El triángulo fronterizo entre Mali, Níger y Burkina Faso constituye actualmente el epicentro de la actividad yihadista, donde Al Qaeda y Dáesh, a través de sus filiales, han demostrado tener una importante agenda regional. Esta evolución geográfica del terrorismo plantea nuevos desafíos para la seguridad española, especialmente considerando los vínculos históricos y la proximidad geográfica con la región del Sahel.
La desinformación como amenaza principal
Factores de consolidación
Los resultados del análisis de riesgos para la seguridad nacional de 2023 ya situaron a las campañas de desinformación y el empleo del ciberespacio para fines irregulares como la principal preocupación. Esta primacía se fundamenta en varios factores convergentes: la intensificación del calendario electoral, la sofisticación creciente de las técnicas de manipulación informativa y la amplificación de las capacidades de difusión a través de plataformas digitales.
La preocupación por la desinformación se ha intensificado debido a su potencial para influir en procesos democráticos fundamentales y para erosionar la cohesión social.
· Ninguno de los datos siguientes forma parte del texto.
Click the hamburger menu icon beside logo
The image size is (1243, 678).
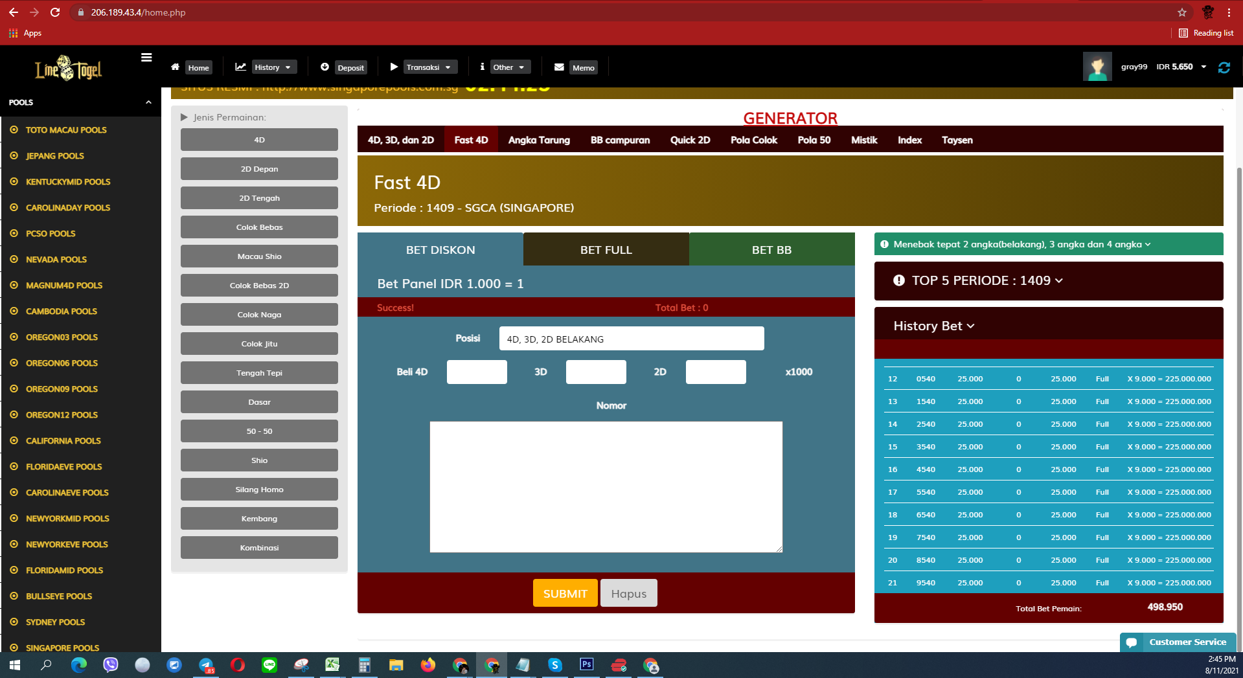click(x=146, y=58)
El foro nacional de lucha contra las campañas de desinformación, creado en mayo de 2022 en el ámbito de la Seguridad Nacional, ha movilizado a más de 90 expertos de diferentes sectores para abordar esta amenaza de manera integral, estableciendo nueve grupos de trabajo para este año 2025.
Perspectivas de evolución
El análisis prospectivo indica que tanto las campañas de desinformación como la vulnerabilidad del ciberespacio mantendrán su posición prioritaria en los próximos cinco años. Esta proyección se basa en la creciente interconectividad digital, la sofisticación técnica de los atacantes y la utilización de la inteligencia artificial para amplificar las capacidades de manipulación informativa.
Conclusión
La evolución de las amenazas a la seguridad nacional española durante el período 2020-2024 refleja una transición desde crisis sistémicas tradicionales hacia formas más sofisticadas de conflictividad híbrida. Las campañas de desinformación han emergido como la amenaza principal, desplazando a las epidemias y pandemias que dominaron el período inicial del quinquenio. Esta transformación evidencia la necesidad de adaptar las capacidades de respuesta institucional hacia un entorno de seguridad cada vez más complejo, donde las fronteras entre lo físico y lo digital, entre lo nacional y lo internacional, se difuminan progresivamente. La capacidad de nuestra nación para mantener la resiliencia democrática y la cohesión social dependerá, en gran medida, de la habilidad para desarrollar respuestas eficaces ante estas amenazas emergentes de naturaleza híbrida.

*Fuente: Elaboración propia basada en Informes Anuales de Seguridad Nacional (2020-2024).